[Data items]
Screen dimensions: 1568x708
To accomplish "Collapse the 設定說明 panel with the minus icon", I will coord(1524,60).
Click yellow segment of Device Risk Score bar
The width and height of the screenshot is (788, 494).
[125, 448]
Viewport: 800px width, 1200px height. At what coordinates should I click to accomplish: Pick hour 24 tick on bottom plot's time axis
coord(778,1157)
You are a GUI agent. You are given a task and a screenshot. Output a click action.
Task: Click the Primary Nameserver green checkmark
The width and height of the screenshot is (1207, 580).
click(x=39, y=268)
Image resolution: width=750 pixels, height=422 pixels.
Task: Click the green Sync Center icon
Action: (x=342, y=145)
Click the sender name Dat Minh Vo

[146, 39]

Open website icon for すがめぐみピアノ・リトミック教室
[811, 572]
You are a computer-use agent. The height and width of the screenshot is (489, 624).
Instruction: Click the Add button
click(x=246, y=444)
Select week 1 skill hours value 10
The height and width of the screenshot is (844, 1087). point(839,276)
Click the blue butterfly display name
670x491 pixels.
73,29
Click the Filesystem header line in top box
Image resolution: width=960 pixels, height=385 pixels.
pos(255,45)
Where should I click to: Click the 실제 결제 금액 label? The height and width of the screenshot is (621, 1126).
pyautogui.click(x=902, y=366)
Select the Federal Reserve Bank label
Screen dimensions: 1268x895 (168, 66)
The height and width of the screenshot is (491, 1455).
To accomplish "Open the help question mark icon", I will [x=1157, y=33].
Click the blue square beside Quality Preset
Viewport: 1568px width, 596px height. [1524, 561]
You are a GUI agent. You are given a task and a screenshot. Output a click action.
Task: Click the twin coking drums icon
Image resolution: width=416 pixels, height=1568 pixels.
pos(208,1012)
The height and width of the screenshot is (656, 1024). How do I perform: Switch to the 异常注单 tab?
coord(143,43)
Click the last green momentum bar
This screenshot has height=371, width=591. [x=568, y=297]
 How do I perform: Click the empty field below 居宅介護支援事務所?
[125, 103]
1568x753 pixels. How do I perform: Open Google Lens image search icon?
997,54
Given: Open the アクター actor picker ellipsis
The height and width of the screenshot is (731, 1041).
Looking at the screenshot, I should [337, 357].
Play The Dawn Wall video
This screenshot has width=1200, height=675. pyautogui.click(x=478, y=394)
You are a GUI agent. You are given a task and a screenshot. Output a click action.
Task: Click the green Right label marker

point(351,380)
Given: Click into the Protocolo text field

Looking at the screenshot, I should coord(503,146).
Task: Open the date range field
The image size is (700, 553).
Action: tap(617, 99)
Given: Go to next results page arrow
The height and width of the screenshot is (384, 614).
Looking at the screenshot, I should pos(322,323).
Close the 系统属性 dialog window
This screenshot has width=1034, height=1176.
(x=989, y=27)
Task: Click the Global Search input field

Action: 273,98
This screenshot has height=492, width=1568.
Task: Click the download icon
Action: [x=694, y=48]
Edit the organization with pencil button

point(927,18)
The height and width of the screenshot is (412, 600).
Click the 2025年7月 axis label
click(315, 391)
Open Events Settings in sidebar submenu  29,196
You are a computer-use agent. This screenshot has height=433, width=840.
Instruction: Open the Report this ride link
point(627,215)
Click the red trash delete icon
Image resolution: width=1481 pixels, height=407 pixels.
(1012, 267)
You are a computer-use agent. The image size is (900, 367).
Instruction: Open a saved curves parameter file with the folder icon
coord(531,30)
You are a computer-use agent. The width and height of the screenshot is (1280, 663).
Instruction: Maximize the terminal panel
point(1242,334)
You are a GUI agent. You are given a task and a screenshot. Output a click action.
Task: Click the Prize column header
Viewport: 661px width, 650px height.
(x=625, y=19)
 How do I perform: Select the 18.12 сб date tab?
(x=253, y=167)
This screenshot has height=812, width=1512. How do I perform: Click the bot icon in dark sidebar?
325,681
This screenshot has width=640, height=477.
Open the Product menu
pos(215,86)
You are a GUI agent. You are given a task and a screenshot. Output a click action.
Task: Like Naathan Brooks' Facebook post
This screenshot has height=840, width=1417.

[Task to complete] The required output is the exact run of lines from the one with "This screenshot has height=812, width=1512." through the final line of the entries.

[Answer space]
This screenshot has height=812, width=1512. How do I perform: Click the bot icon in dark sidebar?
325,681
This screenshot has width=640, height=477.
Open the Product menu
pos(215,86)
You are a GUI agent. You are given a task and a screenshot. Output a click action.
Task: Like Naathan Brooks' Facebook post
This screenshot has height=840, width=1417.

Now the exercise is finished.